→ Exercise instructions
Copy out the lines below word for word, from the line containing "Find the location" through the line containing "data-point-r2c2-s1-x70 is located", including both. Leave the pictures out.

→ Entries provided

•••

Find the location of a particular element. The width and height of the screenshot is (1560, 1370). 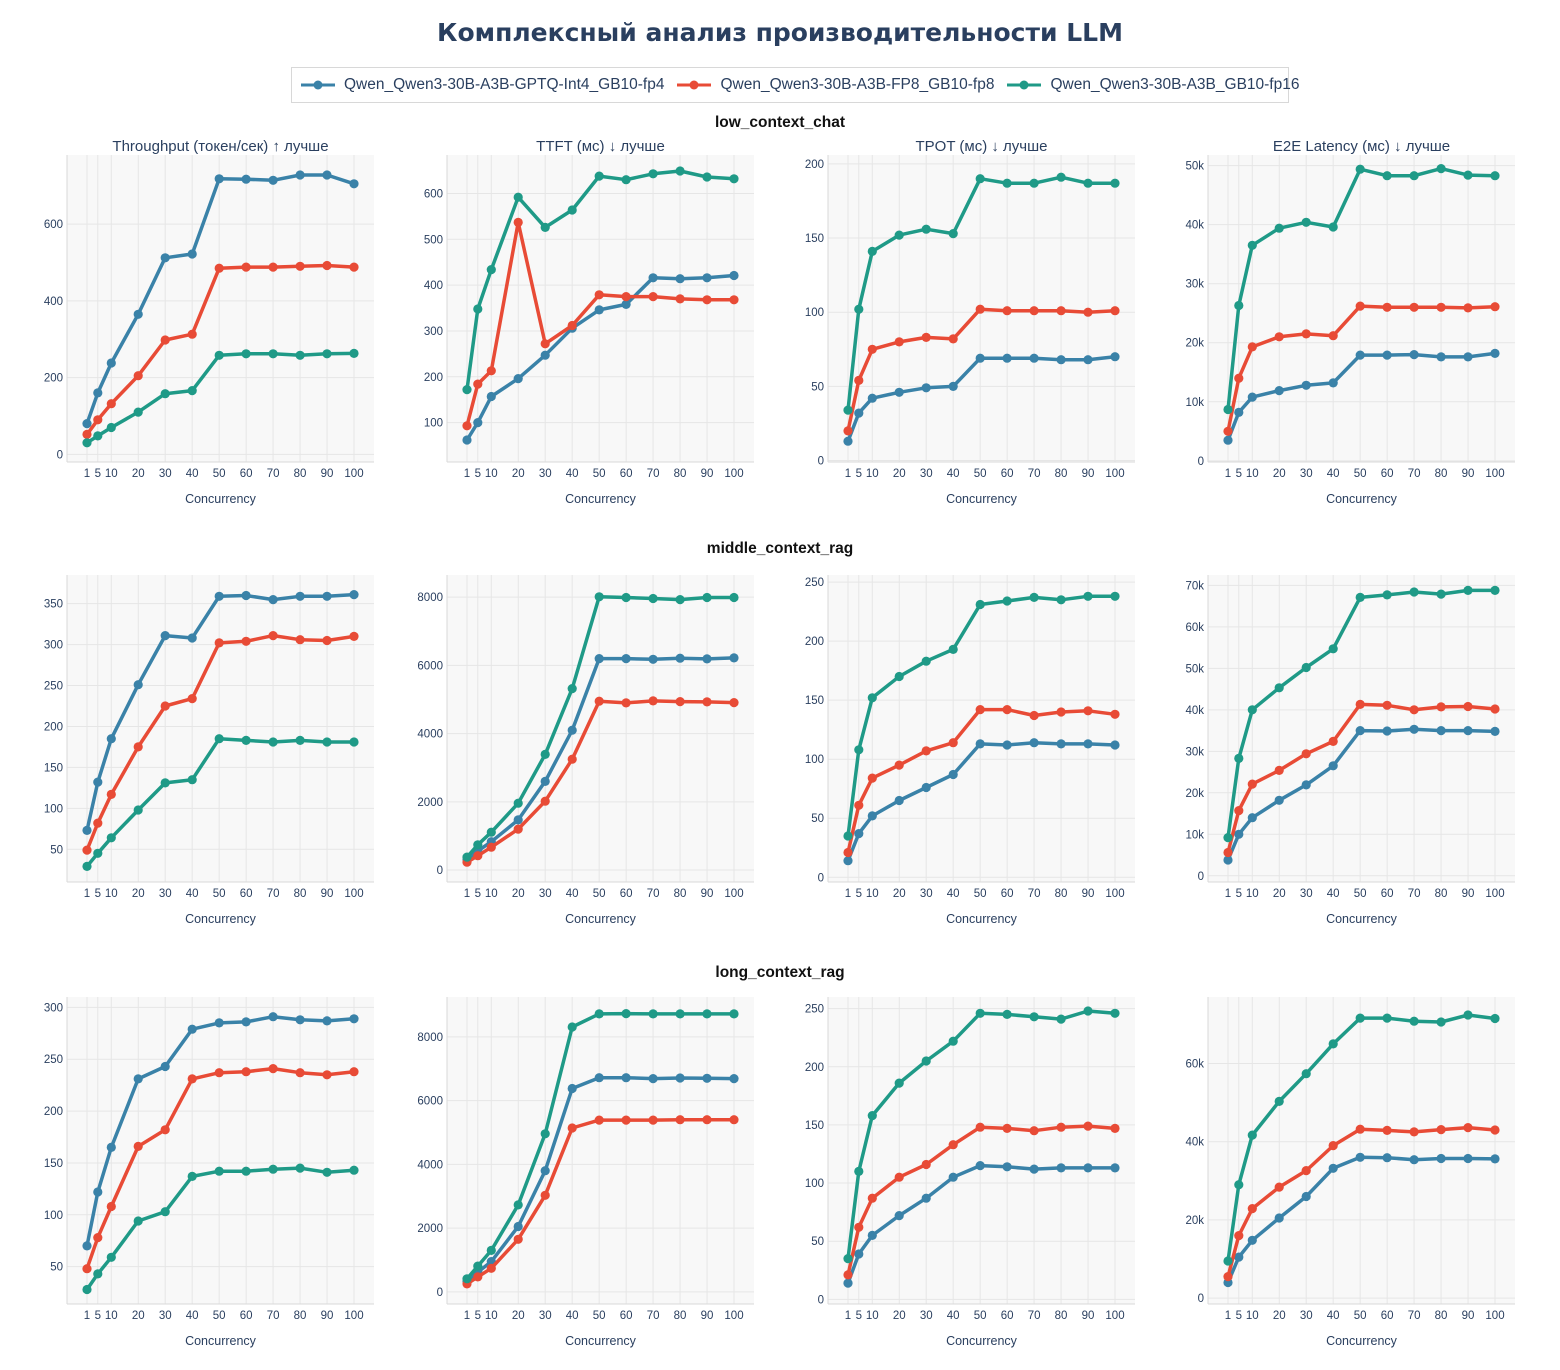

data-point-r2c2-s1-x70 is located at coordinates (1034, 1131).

•••

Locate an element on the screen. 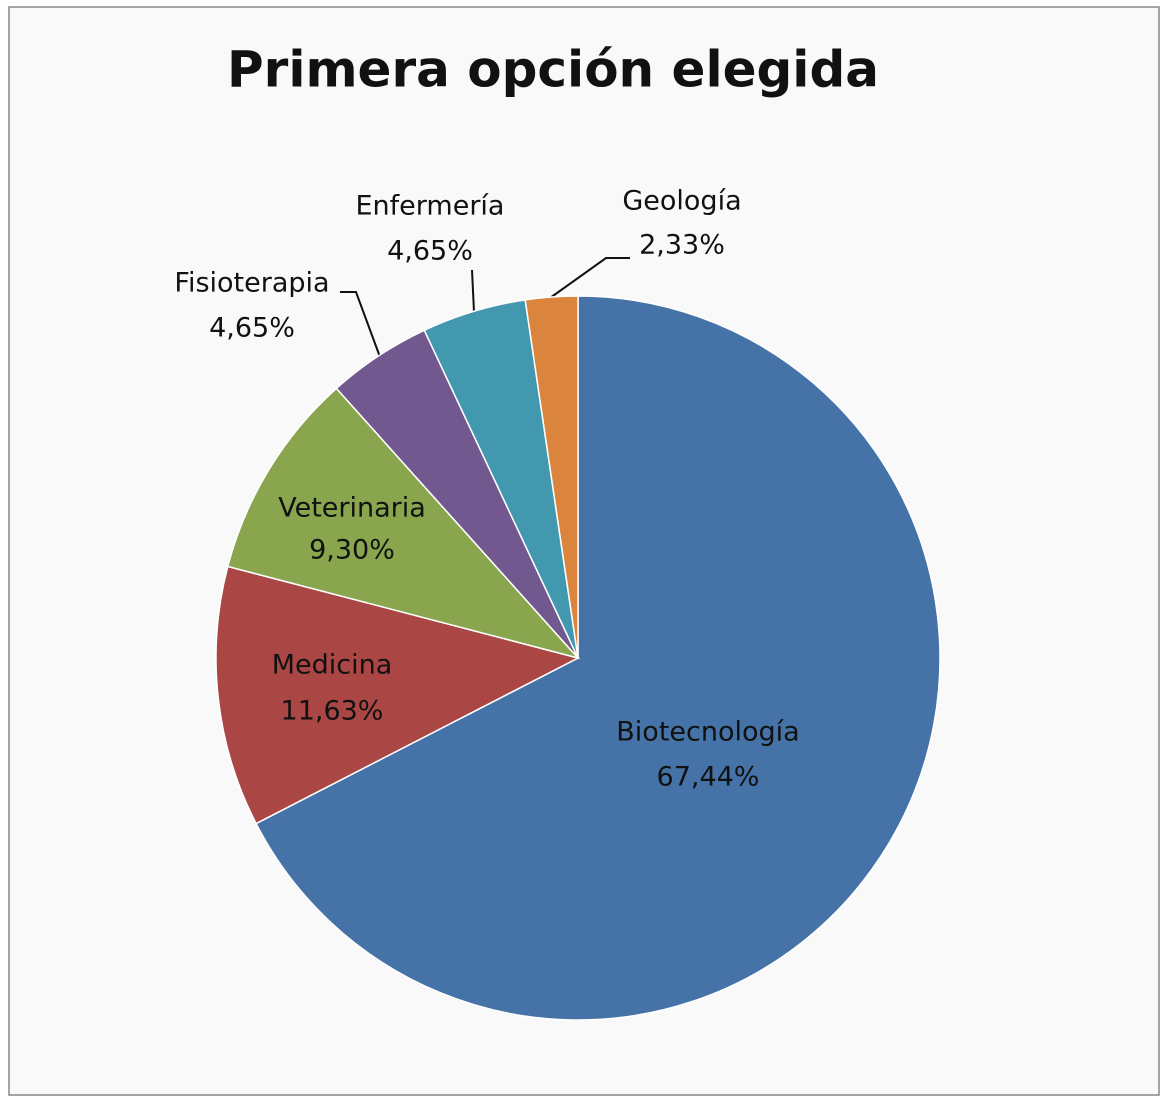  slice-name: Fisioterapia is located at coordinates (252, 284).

•••

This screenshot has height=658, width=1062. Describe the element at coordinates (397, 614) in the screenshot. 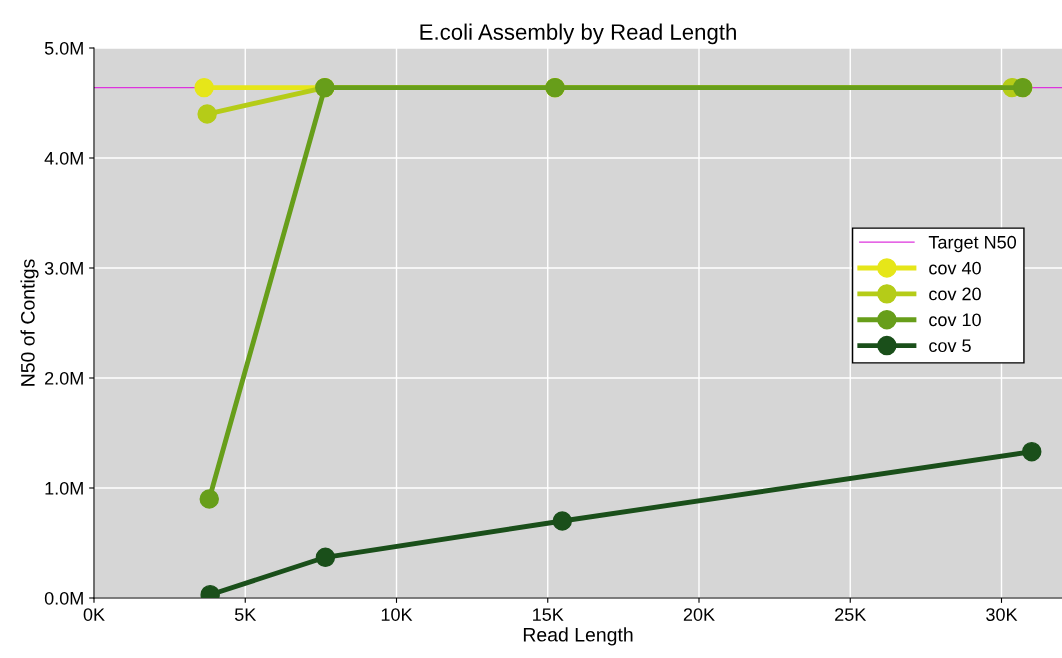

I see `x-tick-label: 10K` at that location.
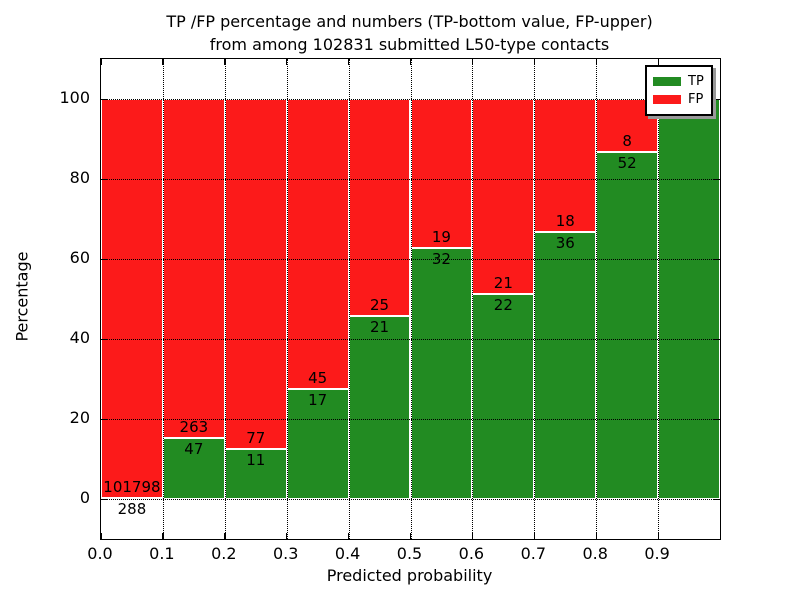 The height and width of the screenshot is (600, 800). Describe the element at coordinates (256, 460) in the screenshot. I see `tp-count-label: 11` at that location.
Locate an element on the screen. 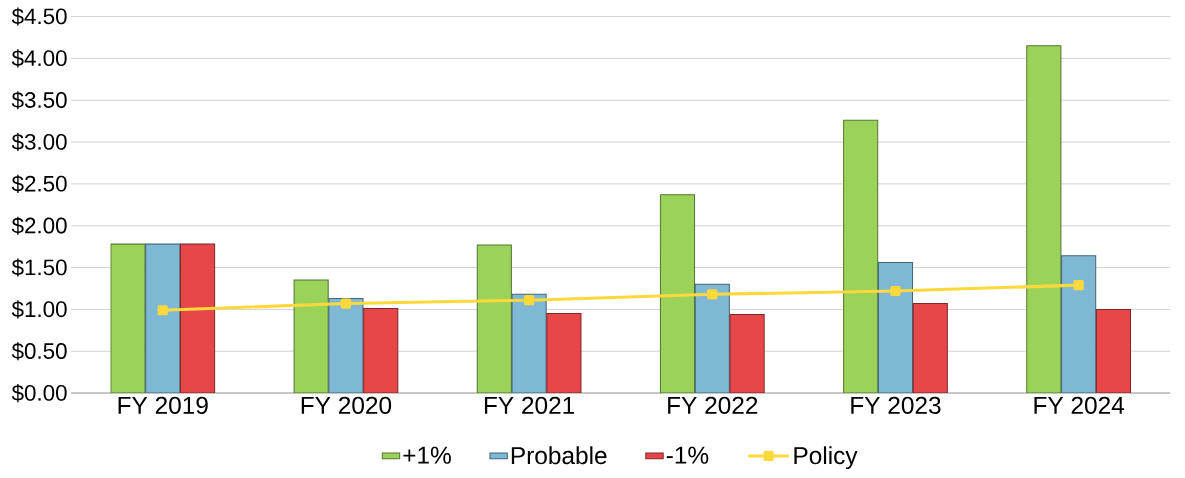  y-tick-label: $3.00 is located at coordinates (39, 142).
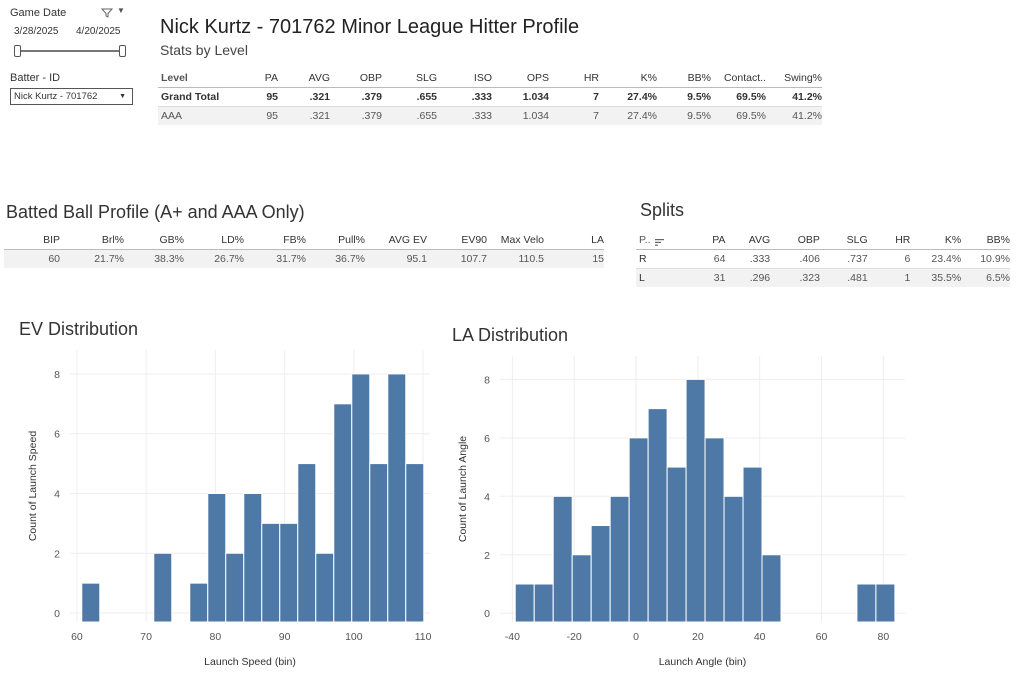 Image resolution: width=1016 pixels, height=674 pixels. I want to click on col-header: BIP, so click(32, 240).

•••

→ Response area
Find the location of a particular element. The width and height of the screenshot is (1560, 1370). 

data-point-r2c2-s1-x70 is located at coordinates (1034, 1131).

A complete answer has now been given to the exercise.